23 Nisan Türkiye Büyük Millet Meclisi’nin açılış ve çocuk bayramı; 24 Nisan ise insanlığın ve Ermeni milletinin en karanlık günlerinden birisi…
23 Nisan Türkiye Cumhuriyeti’nin kuruluş sembolü; bir milletin yeniden var oluşunun, yeniden doğuşunun ifadesi sayılıyor.
24 Nisan ise tam tersi; bir milletin, bir medeniyetin hemen hemen toptan imha edilmesi, yok edilmesi hikâyesinin sembolik tarihi.
Bu ikisini birlikte düşünmek öylesine zor ki; bu nedenle daralıyor, bunalıyor Hrant ve haykırıyor:
“Kim nasıl anlayabilir bunu bilemiyorum ama hem Ermeni olmak hem Türkiyeli; hem 23 Nisan’ı yaşamak bütün coşkusuyla ve ertesi günün bir parçası olmak bütün hüznüyle. Kaç insan bu ikilemi yaşıyordur şu yeryüzünde?

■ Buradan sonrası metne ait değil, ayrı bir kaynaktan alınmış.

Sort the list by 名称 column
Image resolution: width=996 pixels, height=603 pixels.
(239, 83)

Ne anlaması kolay ne de anlatması. Dilerim kimse de yaşamasın bu ikilemi bir daha.”
Acaba 23 Nisan ve 24 Nisan birlikte düşünülemez mi?
Bu mümkündür, diyor Hrant. Ve bu buluşmayı müthiş bir yeni doğum hikâyesi olarak anlatıyor. Şöyle diyor: “Gerdeğe girişimiz de 23 Nisan’ı 24 Nisan’a bağlayan geceye rastlar. İlk çocuğumuza can verdiğimiz andır o. Ne 23, ne de 24 Nisan. 23,5 Nisan’dır belki de o an.”

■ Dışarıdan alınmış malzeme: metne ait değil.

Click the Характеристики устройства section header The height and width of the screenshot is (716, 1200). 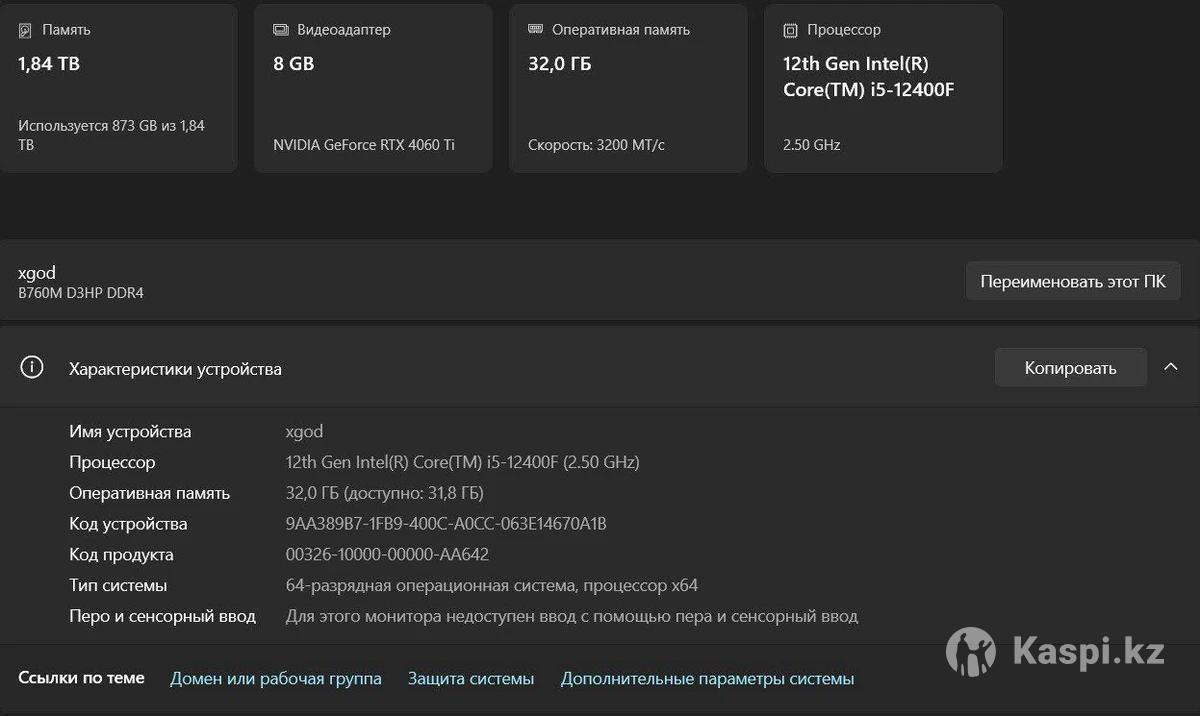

Artık, Hrant Dink’in kalbiyle ve sevgisiyle bize armağan ettiği bu yeni doğum 23.5 Nisan üzerine aklımızla düşünmenin zamanı geldi.
Onun, yeniden doğuş olarak anlatmaya çalıştığı aslında bu topraklarda ortak bir gelecek için yeni bir kuruluş hikâyesinin kaçınılmaz olduğudur.
Evet, güzel bir gelecek için, bizim yeni bir kuruluş hikâyesine ihtiyacımız var. Ve 23.5 Nisan, bu yeni kuruluş hikâyesinin sembolüdür.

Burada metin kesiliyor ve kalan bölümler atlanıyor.